Blakemore, con L’insaziabile, domina oltre i generi
Interessante come A.K. Blakemore – e questo sta diventando una firma di stile nei suoi libri – tenti in qualche modo di sconfinare nei generi letterari. I suoi sono romanzi storici, basati su fatti realmente accaduti, le cui storie grazie alla sua immaginazione vengono gestite molto bene tra vero e finzione letteraria. Allo stesso tempo, però, aleggia tra le sue pagine scritte una sensazione, un filo sotterraneo che pervade per tutto il tempo. Un irreale che non c’è per davvero. Questo inverosimile ne L’insaziabile è molto evidente, forse ancor di più del suo precedente romanzo. Non è un fantasy, non si parla nemmeno di realismo magico. Ma la scrittrice ha la splendida capacità prima di tutto di scegliere le storie giuste, quelle che sono in grado di plasmarsi a favore di una nuova narrazione in grado di catturare l’attenzione del lettore per le sue imprese meravigliose.

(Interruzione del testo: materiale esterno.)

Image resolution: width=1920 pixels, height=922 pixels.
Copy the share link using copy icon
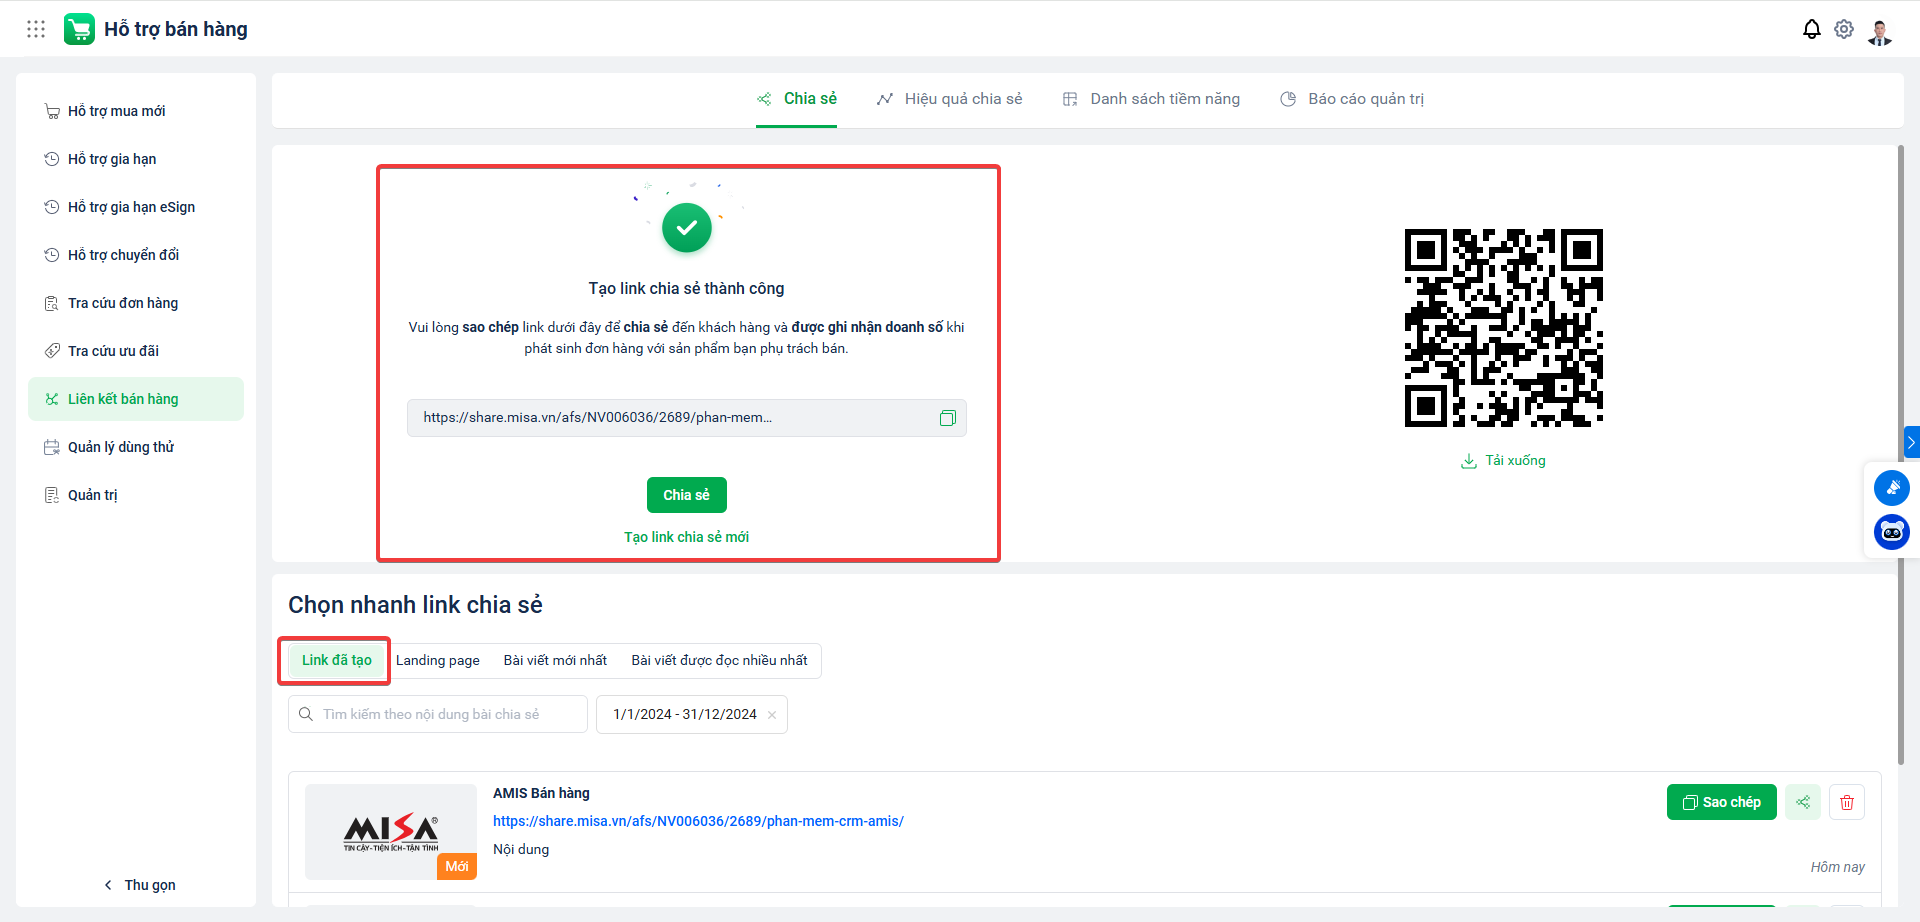point(947,418)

Il romanzo, uscito per Fazi Editore nell’ottobre 2024 e finalista del Dylan Thomas Prize, è un altro grande risultato della scrittrice. Il libro precedente, un esordio travolgente, ha un impatto molto forte agli occhi di chi lo legge, soprattutto per le tematiche trattate che, sottintese, si possono interpretare con una declinazione e una collocazione diverse anche per i nostri giorni. Quest’ultimo, invece, si distacca dal principio di voler portare un qualche tipo di “messaggio”. Tuttavia, non si allontana dalla sensibilità umana che Blakemore è in grado di trasmettere attraverso le sue parole. Difende le debolezze, prima di tutto, dello spirito. Lo stile, allo stesso tempo, è una grande dominante a parer mio che contraddistingue la scrittrice. Il suo usus scribendi affascina perché è senza fronzoli, ma è accentuato da una dolce nota poetica, conseguenza dal suo background da poetessa.